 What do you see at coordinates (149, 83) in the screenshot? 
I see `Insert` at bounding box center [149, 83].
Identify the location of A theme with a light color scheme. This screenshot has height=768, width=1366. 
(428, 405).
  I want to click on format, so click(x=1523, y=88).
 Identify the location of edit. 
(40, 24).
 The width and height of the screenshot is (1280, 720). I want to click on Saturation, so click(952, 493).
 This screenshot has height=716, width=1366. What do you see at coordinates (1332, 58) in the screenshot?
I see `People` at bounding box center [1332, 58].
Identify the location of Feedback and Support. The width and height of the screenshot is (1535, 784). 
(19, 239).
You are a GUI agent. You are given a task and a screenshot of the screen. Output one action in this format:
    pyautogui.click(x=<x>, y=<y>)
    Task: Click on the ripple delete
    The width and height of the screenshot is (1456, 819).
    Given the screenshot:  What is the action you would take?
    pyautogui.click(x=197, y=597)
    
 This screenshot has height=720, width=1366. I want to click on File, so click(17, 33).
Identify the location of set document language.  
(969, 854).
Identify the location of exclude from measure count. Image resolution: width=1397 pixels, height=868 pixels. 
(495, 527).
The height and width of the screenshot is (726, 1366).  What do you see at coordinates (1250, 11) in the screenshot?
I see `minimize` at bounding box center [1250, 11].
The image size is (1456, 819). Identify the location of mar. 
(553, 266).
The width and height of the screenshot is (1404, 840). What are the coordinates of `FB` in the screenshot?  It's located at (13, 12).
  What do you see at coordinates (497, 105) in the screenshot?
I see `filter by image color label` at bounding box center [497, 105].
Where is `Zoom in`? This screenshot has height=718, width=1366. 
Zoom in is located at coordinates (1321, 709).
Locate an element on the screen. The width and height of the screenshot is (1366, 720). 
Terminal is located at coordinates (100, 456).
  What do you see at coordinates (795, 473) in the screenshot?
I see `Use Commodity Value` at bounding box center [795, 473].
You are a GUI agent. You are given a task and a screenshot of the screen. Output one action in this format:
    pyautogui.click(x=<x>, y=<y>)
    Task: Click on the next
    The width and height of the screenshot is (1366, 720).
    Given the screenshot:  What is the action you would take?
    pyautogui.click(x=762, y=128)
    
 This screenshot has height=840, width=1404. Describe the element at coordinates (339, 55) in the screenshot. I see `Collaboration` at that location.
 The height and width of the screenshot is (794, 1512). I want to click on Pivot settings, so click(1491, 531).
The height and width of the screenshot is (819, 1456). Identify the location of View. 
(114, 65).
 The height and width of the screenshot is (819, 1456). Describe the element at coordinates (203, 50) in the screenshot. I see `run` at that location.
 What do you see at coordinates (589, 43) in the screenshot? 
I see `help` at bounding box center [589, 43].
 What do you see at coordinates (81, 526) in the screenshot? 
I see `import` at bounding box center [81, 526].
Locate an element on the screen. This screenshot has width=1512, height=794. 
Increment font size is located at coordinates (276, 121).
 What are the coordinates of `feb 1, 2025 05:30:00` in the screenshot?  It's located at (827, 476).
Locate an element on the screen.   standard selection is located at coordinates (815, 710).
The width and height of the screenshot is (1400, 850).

==================================================

Copy out all of the records above word for word, keeping every line as it stands.

• [THE OUTPUT]:
 What do you see at coordinates (149, 83) in the screenshot? 
I see `Insert` at bounding box center [149, 83].
Identify the location of A theme with a light color scheme. This screenshot has height=768, width=1366. 
(428, 405).
  I want to click on format, so click(x=1523, y=88).
 Identify the location of edit. 
(40, 24).
 The width and height of the screenshot is (1280, 720). I want to click on Saturation, so click(952, 493).
 This screenshot has height=716, width=1366. What do you see at coordinates (1332, 58) in the screenshot?
I see `People` at bounding box center [1332, 58].
Identify the location of Feedback and Support. The width and height of the screenshot is (1535, 784). 
(19, 239).
You are a GUI agent. You are given a task and a screenshot of the screen. Output one action in this format:
    pyautogui.click(x=<x>, y=<y>)
    Task: Click on the ripple delete
    The width and height of the screenshot is (1456, 819).
    Given the screenshot:  What is the action you would take?
    pyautogui.click(x=197, y=597)
    
 This screenshot has height=720, width=1366. I want to click on File, so click(17, 33).
Identify the location of set document language.  
(969, 854).
Identify the location of exclude from measure count. Image resolution: width=1397 pixels, height=868 pixels. 
(495, 527).
The height and width of the screenshot is (726, 1366).  What do you see at coordinates (1250, 11) in the screenshot?
I see `minimize` at bounding box center [1250, 11].
The image size is (1456, 819). Identify the location of mar. 
(553, 266).
The width and height of the screenshot is (1404, 840). What are the coordinates of `FB` in the screenshot?  It's located at (13, 12).
  What do you see at coordinates (497, 105) in the screenshot?
I see `filter by image color label` at bounding box center [497, 105].
Where is `Zoom in`? This screenshot has height=718, width=1366. 
Zoom in is located at coordinates (1321, 709).
Locate an element on the screen. The width and height of the screenshot is (1366, 720). 
Terminal is located at coordinates (100, 456).
  What do you see at coordinates (795, 473) in the screenshot?
I see `Use Commodity Value` at bounding box center [795, 473].
You are a GUI agent. You are given a task and a screenshot of the screen. Output one action in this format:
    pyautogui.click(x=<x>, y=<y>)
    Task: Click on the next
    The width and height of the screenshot is (1366, 720).
    Given the screenshot:  What is the action you would take?
    pyautogui.click(x=762, y=128)
    
 This screenshot has height=840, width=1404. Describe the element at coordinates (339, 55) in the screenshot. I see `Collaboration` at that location.
 The height and width of the screenshot is (794, 1512). I want to click on Pivot settings, so click(1491, 531).
The height and width of the screenshot is (819, 1456). Identify the location of View. 
(114, 65).
 The height and width of the screenshot is (819, 1456). Describe the element at coordinates (203, 50) in the screenshot. I see `run` at that location.
 What do you see at coordinates (589, 43) in the screenshot? 
I see `help` at bounding box center [589, 43].
 What do you see at coordinates (81, 526) in the screenshot? 
I see `import` at bounding box center [81, 526].
Locate an element on the screen. This screenshot has width=1512, height=794. 
Increment font size is located at coordinates (276, 121).
 What are the coordinates of `feb 1, 2025 05:30:00` in the screenshot?  It's located at (827, 476).
Locate an element on the screen.   standard selection is located at coordinates (815, 710).
The width and height of the screenshot is (1400, 850).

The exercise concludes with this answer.